Graduate Program in Cellular and Molecular Pharmacology

RWJMS - Research Tower - 4th floor
Pharmacology Conference Room

Wednesday, October 15, 2008
3:30 pm


Androgen receptor (AR) is a crucial ligand-dependent transcription factor in the progression of PCa and the androgen-AR axis is the principle therapeutic target for this disease. While post-translational modification on both histones and transcriptional factors has significant impacts on gene expression, how it affects ARs activity is largely unknown. In searching of post-translation modifications of AR, we show that NEDD8, an ubiquitin-like small protein modifier, is a novel covalent modifier of AR and functionally regulated its transcriptional activity. We found that PIASy acts as the E3 ligase to catalyze neddylation of AR and inhibit ARs transcriptional activity. The integrity of RING domain of PIASy is prerequisite for both NEDD8-E3 ligase activity and inhibitory effect on AR. Mutagenesis studies suggested NEDD8 acceptor sites located in a consensus lysine residues in the hinge region. Conversely, we found Jab1 interacts with AR and enhances ARs transcriptional activity dependent on its JAMM domain, suggesting the deneddylation activity was involved. In agreement, knockdown of Jab1 increases neddylation level of endogenous AR in prostate cancer cells and hinders androgen-induced gene activation. Finally, we show that Jab1 knockdown also impedes prostate cancer cell growth.

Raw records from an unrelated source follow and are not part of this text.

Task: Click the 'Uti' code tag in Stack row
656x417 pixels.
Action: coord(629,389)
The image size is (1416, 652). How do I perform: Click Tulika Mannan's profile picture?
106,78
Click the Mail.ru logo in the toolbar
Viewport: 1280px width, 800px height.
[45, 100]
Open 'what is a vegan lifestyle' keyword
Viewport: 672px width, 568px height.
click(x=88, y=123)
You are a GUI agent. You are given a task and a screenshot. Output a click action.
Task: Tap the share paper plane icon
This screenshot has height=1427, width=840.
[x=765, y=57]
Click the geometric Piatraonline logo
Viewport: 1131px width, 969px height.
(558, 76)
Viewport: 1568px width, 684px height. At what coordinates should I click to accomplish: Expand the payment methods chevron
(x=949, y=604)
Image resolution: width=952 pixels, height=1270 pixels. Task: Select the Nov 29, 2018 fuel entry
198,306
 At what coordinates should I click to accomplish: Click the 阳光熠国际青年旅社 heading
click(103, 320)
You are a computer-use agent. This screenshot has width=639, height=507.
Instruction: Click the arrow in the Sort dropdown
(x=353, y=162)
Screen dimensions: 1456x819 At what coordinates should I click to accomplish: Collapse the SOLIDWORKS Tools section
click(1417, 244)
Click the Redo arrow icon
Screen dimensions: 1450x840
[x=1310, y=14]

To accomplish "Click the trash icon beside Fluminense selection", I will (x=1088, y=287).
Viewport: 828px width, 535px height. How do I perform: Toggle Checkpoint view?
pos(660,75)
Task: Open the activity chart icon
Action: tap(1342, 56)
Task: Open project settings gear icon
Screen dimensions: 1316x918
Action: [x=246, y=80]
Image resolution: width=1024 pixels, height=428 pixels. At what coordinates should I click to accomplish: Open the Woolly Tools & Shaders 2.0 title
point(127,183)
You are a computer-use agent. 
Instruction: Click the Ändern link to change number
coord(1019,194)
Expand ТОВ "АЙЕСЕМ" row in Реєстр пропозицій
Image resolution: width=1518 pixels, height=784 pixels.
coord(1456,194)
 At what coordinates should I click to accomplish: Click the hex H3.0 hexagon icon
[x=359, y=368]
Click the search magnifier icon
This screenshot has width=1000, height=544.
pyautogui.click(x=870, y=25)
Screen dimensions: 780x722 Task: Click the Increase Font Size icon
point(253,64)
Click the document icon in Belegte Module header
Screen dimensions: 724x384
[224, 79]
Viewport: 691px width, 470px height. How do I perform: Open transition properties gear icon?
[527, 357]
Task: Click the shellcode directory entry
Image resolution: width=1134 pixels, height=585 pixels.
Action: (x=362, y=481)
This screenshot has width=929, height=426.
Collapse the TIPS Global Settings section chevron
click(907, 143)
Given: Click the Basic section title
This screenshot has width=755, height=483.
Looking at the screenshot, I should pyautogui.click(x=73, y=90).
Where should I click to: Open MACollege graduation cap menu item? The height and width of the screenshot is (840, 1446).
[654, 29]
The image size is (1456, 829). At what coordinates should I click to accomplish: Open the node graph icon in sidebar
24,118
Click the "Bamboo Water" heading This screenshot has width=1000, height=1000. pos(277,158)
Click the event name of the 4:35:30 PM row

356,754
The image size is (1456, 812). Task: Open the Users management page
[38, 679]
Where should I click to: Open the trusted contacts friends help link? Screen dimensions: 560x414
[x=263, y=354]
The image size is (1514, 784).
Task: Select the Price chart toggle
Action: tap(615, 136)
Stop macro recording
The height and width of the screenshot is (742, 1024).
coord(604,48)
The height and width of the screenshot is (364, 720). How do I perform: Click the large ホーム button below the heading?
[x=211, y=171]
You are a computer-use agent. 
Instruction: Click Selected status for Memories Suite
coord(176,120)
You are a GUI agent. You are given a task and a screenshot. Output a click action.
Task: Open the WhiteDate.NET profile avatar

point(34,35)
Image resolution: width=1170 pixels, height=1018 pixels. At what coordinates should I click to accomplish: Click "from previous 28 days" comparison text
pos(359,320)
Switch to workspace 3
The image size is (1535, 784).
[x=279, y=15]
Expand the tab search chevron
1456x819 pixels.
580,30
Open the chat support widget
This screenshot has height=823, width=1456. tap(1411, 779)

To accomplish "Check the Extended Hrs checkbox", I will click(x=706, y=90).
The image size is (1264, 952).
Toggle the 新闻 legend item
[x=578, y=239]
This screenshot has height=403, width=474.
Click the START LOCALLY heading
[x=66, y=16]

Importantly, PIASy-dependent neddylation and transcriptional inhibition are applicable to other nuclear receptors such as PR, ER and hPXR. PIASy had been shown to function as a RING-type SUMO-E3 ligase for many transcription factors. Intriguingly, studies also implicated PIASy serves as a strong corepressor in other transcription regulations through mechanisms independent of sumoylation pathway. Using hPXR as another model substrate, we also demonstrated that PIASy specifically interacts with hPXR in vitro and in vivo and acts as a RING-dependent NEDD8-E3 ligase for hPXR in cells. Mutagenesis studies mapped a NEDD8 acceptor site at K108 in the hinge region. Moreover, the interacting domain located in the SAP domain of PIASy and DNA binding domain of hPXR. In particular, this interaction prevents PXR-responsive DNA elements recognition and results in the transcriptional repression. Altogether, these results suggested that PIASy contributes to stringent modulation of hPXRs activity through either stimulating neddylation or blocking DNA binding ability.

Taken together, these two studies suggest a novel NEDD8 modification strongly repress transcriptional activities among nuclear receptors. Deciphering more regulation pathways of this modification would provide important therapeutic implications for diseases resulted from aberrant regulation of nuclear receptors.